- **What is needed**: Rewrite the material below, replacing every instance of "Where is" with "Where can I find" and leaving all other text unchanged.

- **Records supplied**:

◇ ◇ ◇ ◇ ◇

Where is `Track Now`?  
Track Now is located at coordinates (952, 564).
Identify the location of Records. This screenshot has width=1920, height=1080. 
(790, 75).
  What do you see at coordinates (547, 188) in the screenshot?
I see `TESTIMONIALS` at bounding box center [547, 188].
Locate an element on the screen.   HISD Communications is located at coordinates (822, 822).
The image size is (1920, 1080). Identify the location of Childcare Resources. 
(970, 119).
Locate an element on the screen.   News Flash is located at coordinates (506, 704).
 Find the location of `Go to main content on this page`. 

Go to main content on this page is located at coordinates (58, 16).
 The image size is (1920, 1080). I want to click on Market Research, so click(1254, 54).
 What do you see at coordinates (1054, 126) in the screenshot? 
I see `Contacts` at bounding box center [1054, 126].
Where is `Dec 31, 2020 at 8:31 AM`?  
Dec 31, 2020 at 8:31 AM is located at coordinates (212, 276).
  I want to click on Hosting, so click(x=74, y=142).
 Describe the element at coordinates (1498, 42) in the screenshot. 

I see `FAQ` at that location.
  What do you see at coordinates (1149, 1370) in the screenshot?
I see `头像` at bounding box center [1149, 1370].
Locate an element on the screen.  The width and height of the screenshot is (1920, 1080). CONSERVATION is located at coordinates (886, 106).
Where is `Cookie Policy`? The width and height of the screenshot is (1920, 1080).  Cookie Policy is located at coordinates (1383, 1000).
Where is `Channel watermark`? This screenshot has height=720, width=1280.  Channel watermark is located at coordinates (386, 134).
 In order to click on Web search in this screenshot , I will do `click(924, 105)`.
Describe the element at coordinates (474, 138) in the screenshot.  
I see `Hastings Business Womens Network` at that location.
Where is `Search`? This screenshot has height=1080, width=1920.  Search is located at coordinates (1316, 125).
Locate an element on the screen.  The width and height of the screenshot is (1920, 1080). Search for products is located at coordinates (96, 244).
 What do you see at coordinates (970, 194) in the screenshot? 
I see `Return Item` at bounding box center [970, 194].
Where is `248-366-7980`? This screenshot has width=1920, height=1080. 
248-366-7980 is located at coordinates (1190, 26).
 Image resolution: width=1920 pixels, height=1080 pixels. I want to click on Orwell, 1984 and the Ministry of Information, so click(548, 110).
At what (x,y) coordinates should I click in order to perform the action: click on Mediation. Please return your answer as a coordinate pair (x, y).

◇ ◇ ◇ ◇ ◇

- **Response to the task**:
Where can I find `Track Now`?  
Track Now is located at coordinates (952, 564).
Identify the location of Records. This screenshot has width=1920, height=1080. 
(790, 75).
  What do you see at coordinates (547, 188) in the screenshot?
I see `TESTIMONIALS` at bounding box center [547, 188].
Locate an element on the screen.   HISD Communications is located at coordinates (822, 822).
The image size is (1920, 1080). Identify the location of Childcare Resources. 
(970, 119).
Locate an element on the screen.   News Flash is located at coordinates (506, 704).
 Find the location of `Go to main content on this page`. 

Go to main content on this page is located at coordinates (58, 16).
 The image size is (1920, 1080). I want to click on Market Research, so click(1254, 54).
 What do you see at coordinates (1054, 126) in the screenshot? 
I see `Contacts` at bounding box center [1054, 126].
Where can I find `Dec 31, 2020 at 8:31 AM`?  
Dec 31, 2020 at 8:31 AM is located at coordinates (212, 276).
  I want to click on Hosting, so click(x=74, y=142).
 Describe the element at coordinates (1498, 42) in the screenshot. 

I see `FAQ` at that location.
  What do you see at coordinates (1149, 1370) in the screenshot?
I see `头像` at bounding box center [1149, 1370].
Locate an element on the screen.  The width and height of the screenshot is (1920, 1080). CONSERVATION is located at coordinates (886, 106).
Where can I find `Cookie Policy`? The width and height of the screenshot is (1920, 1080).  Cookie Policy is located at coordinates (1383, 1000).
Where can I find `Channel watermark`? This screenshot has height=720, width=1280.  Channel watermark is located at coordinates (386, 134).
 In order to click on Web search in this screenshot , I will do `click(924, 105)`.
Describe the element at coordinates (474, 138) in the screenshot.  
I see `Hastings Business Womens Network` at that location.
Where can I find `Search`? This screenshot has height=1080, width=1920.  Search is located at coordinates (1316, 125).
Locate an element on the screen.  The width and height of the screenshot is (1920, 1080). Search for products is located at coordinates (96, 244).
 What do you see at coordinates (970, 194) in the screenshot? 
I see `Return Item` at bounding box center [970, 194].
Where can I find `248-366-7980`? This screenshot has width=1920, height=1080. 
248-366-7980 is located at coordinates (1190, 26).
 Image resolution: width=1920 pixels, height=1080 pixels. I want to click on Orwell, 1984 and the Ministry of Information, so click(548, 110).
At what (x,y) coordinates should I click in order to perform the action: click on Mediation. Please return your answer as a coordinate pair (x, y).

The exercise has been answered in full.